Diversos estudios confirman que el contacto físico libera oxitocina, la llamada “hormona del bienestar”. Por eso no es extraño que muchos clientes salgan de la cabina no solo con la piel más luminosa, sino también con el ánimo renovado. El tratamiento estético se convierte en una auténtica terapia emocional.
El rol de la esteticista como “psicóloga de la piel”
Me gusta hablar de la esteticista como una psicóloga de la piel. Porque la piel refleja lo que sentimos: el estrés, la tristeza, la felicidad o la serenidad. Nuestro trabajo es, al mismo tiempo, técnico y humano. Claro que aplicamos conocimientos de dermocosmética, aparatología o protocolos de masaje, pero también gestionamos emociones.
No somos psicólogos profesionales y debemos ser muy respetuosas con ese límite, pero sí podemos brindar un espacio de escucha activa, empatía y acompañamiento. En muchas ocasiones, una clienta se siente comprendida y cuidada simplemente porque alguien la ha mirado con atención y ha validado su sentir.

════

**QUÉ VAS A HACER:**
1 - Contesta estas preguntas sobre el texto acerca del trabajo de la esteticista:
(a) ¿Qué hormona libera el contacto físico?
(b) ¿Qué emociones refleja la piel?
(c) ¿Qué se dice que las esteticistas no son?
2 - Reproduce sin cambios el fragmento del texto sobre el trabajo de la esteticista que va de "Me gusta hablar" a "validado su sentir.", ambos incluidos.

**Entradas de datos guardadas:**
════

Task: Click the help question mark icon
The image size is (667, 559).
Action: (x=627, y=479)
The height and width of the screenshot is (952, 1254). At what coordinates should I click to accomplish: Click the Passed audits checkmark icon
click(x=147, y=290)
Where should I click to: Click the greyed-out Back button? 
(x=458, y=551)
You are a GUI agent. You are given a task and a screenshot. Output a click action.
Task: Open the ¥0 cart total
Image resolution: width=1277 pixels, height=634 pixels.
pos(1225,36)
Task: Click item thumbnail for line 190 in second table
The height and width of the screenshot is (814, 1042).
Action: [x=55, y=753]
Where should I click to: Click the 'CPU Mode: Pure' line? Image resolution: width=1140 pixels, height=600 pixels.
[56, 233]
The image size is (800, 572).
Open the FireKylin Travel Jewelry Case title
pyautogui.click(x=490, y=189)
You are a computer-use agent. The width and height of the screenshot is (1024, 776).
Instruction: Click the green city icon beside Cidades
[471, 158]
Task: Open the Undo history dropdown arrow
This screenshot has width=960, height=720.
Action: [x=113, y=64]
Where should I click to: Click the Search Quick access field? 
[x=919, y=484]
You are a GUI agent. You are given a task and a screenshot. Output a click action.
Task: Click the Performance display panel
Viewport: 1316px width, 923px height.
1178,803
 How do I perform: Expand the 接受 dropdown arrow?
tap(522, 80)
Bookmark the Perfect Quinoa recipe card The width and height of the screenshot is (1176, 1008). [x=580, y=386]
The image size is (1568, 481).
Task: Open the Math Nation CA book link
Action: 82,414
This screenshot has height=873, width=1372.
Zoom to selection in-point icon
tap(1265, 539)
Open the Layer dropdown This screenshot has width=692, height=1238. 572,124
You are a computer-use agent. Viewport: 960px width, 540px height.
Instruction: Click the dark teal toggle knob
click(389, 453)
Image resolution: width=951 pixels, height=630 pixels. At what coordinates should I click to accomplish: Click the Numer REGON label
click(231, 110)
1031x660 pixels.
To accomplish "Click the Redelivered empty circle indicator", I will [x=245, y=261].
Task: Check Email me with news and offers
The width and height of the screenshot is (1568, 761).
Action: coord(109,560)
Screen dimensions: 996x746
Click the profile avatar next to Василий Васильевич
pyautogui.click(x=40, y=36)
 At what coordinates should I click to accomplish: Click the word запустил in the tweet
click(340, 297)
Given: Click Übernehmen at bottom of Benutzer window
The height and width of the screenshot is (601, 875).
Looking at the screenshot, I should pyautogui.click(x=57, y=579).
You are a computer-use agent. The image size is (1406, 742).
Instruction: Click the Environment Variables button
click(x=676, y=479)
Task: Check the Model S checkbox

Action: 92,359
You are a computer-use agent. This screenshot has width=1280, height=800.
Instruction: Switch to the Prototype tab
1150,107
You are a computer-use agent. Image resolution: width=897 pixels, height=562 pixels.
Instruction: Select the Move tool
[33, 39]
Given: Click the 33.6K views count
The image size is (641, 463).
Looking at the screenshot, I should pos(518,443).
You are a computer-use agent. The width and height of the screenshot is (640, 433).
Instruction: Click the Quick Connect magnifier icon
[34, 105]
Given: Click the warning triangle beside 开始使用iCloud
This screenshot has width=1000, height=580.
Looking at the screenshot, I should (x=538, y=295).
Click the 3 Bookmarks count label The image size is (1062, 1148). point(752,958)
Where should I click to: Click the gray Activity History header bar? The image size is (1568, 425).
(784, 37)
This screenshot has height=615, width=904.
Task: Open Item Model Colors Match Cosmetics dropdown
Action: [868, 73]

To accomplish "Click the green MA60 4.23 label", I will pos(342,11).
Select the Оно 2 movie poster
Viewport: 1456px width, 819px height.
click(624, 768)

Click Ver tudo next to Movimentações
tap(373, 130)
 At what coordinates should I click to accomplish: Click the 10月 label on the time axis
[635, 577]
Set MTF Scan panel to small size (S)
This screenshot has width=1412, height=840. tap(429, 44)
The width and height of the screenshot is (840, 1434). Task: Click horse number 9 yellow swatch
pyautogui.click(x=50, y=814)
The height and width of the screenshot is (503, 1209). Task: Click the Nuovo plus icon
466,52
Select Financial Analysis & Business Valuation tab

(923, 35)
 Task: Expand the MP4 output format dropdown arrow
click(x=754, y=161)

════

**RESULTADOS:**
1 -
(a) La oxitocina, la llamada "hormona del bienestar".
(b) El estrés, la tristeza, la felicidad o la serenidad.
(c) Psicólogos profesionales.

2 -
Me gusta hablar de la esteticista como una psicóloga de la piel. Porque la piel refleja lo que sentimos: el estrés, la tristeza, la felicidad o la serenidad. Nuestro trabajo es, al mismo tiempo, técnico y humano. Claro que aplicamos conocimientos de dermocosmética, aparatología o protocolos de masaje, pero también gestionamos emociones.
No somos psicólogos profesionales y debemos ser muy respetuosas con ese límite, pero sí podemos brindar un espacio de escucha activa, empatía y acompañamiento. En muchas ocasiones, una clienta se siente comprendida y cuidada simplemente porque alguien la ha mirado con atención y ha validado su sentir.